Start of Exercise data

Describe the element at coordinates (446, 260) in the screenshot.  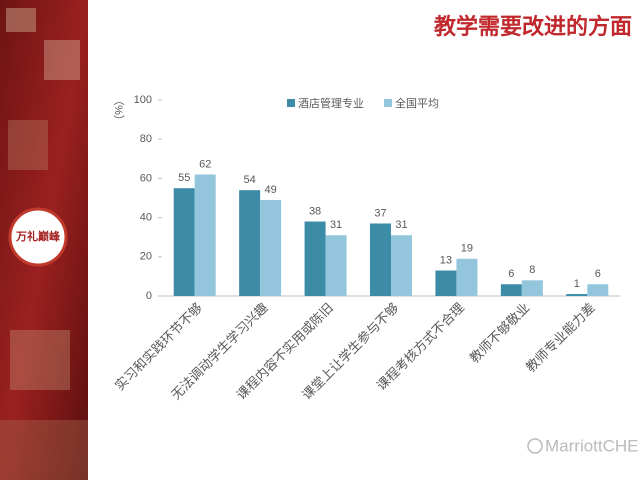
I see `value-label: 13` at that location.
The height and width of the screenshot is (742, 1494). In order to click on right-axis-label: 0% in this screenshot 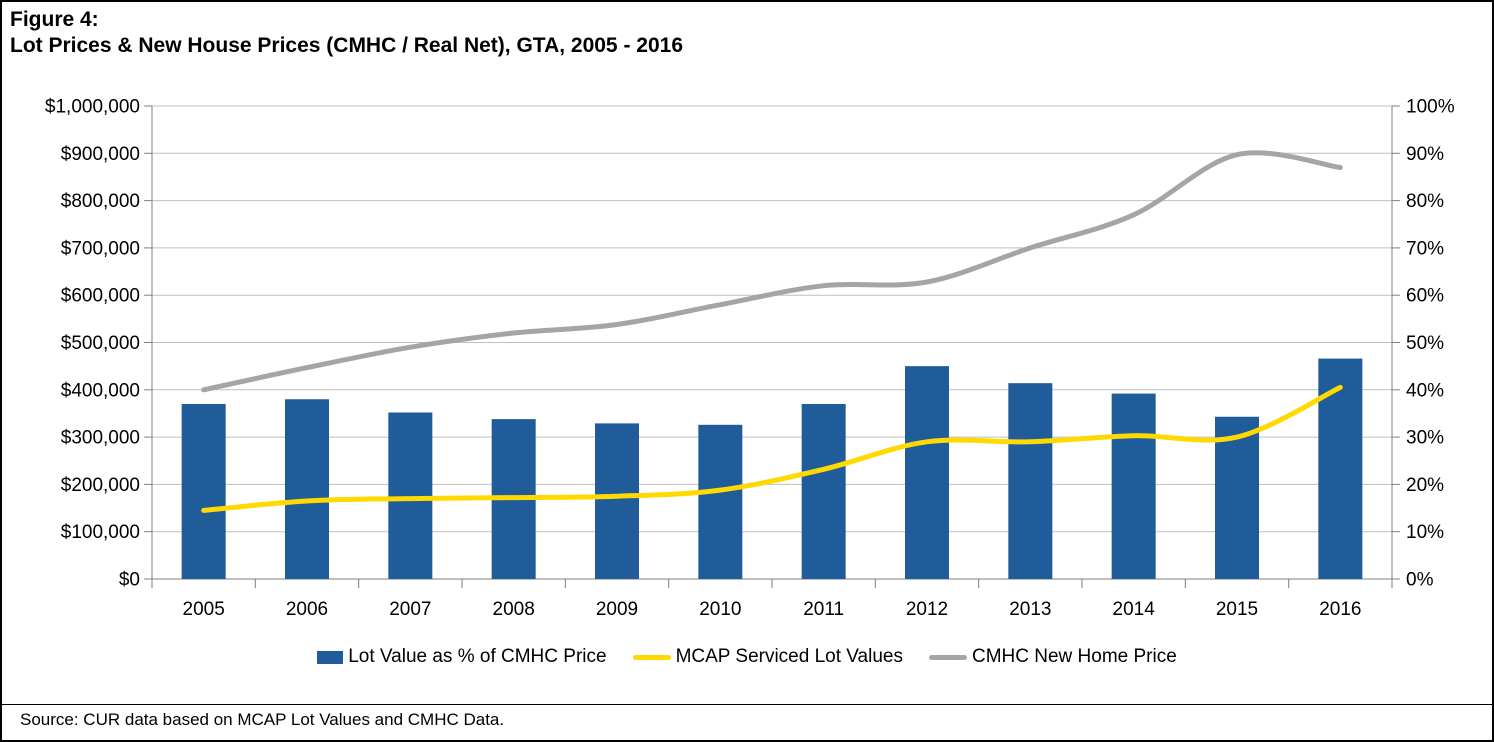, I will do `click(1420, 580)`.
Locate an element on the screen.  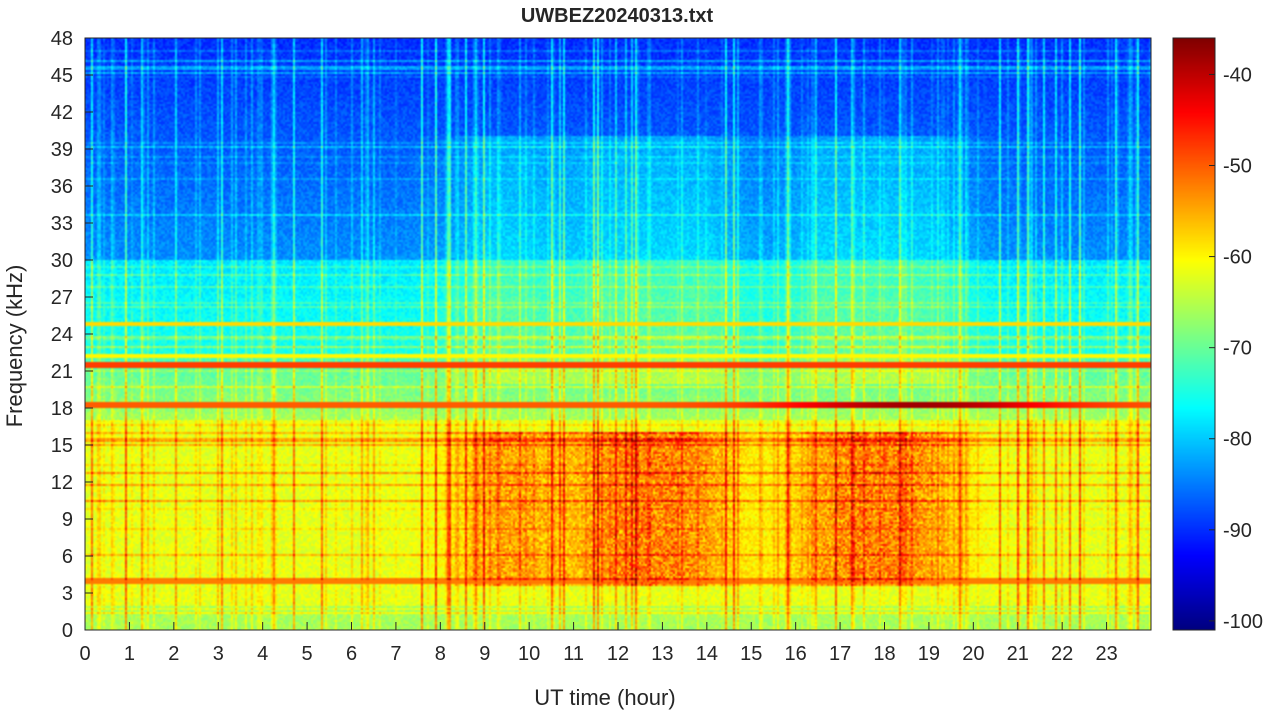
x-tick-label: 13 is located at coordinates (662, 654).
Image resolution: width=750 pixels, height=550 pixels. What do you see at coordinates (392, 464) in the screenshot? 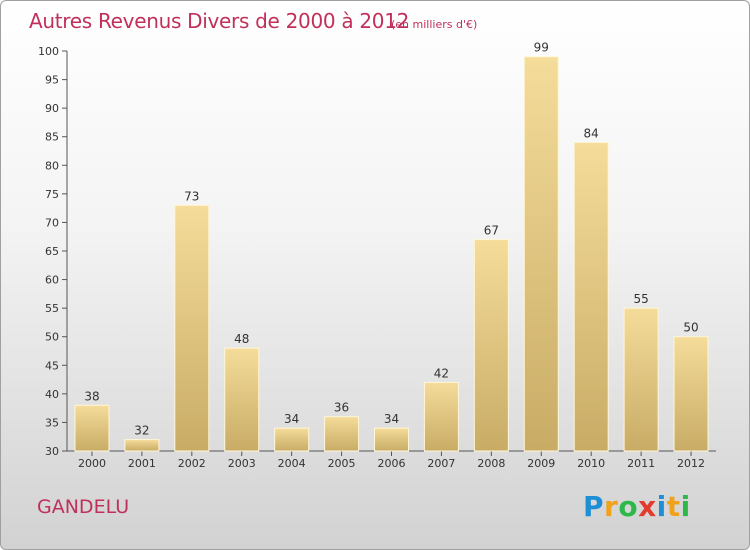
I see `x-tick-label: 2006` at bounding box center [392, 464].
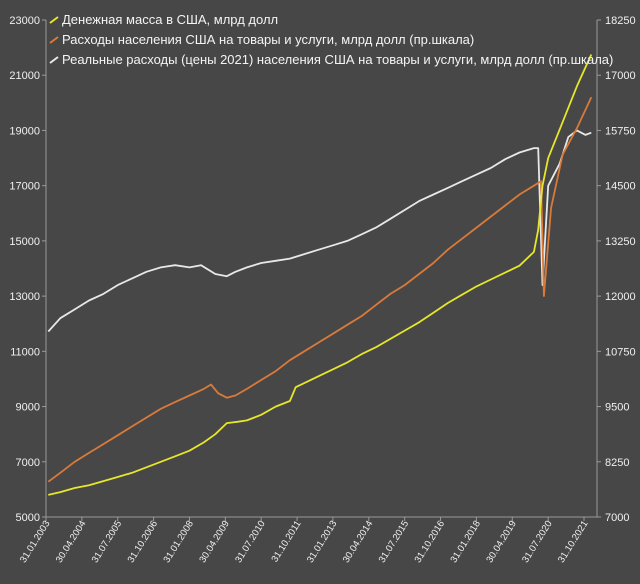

End of Exercise data

* Task statement
Copy the rows from the line containing "Image resolution: width=750" through the end of the rows above, including both ends, and leave out the pictures.

* Answer section
Image resolution: width=750 pixels, height=550 pixels. What do you see at coordinates (392, 464) in the screenshot? 
I see `x-tick-label: 2006` at bounding box center [392, 464].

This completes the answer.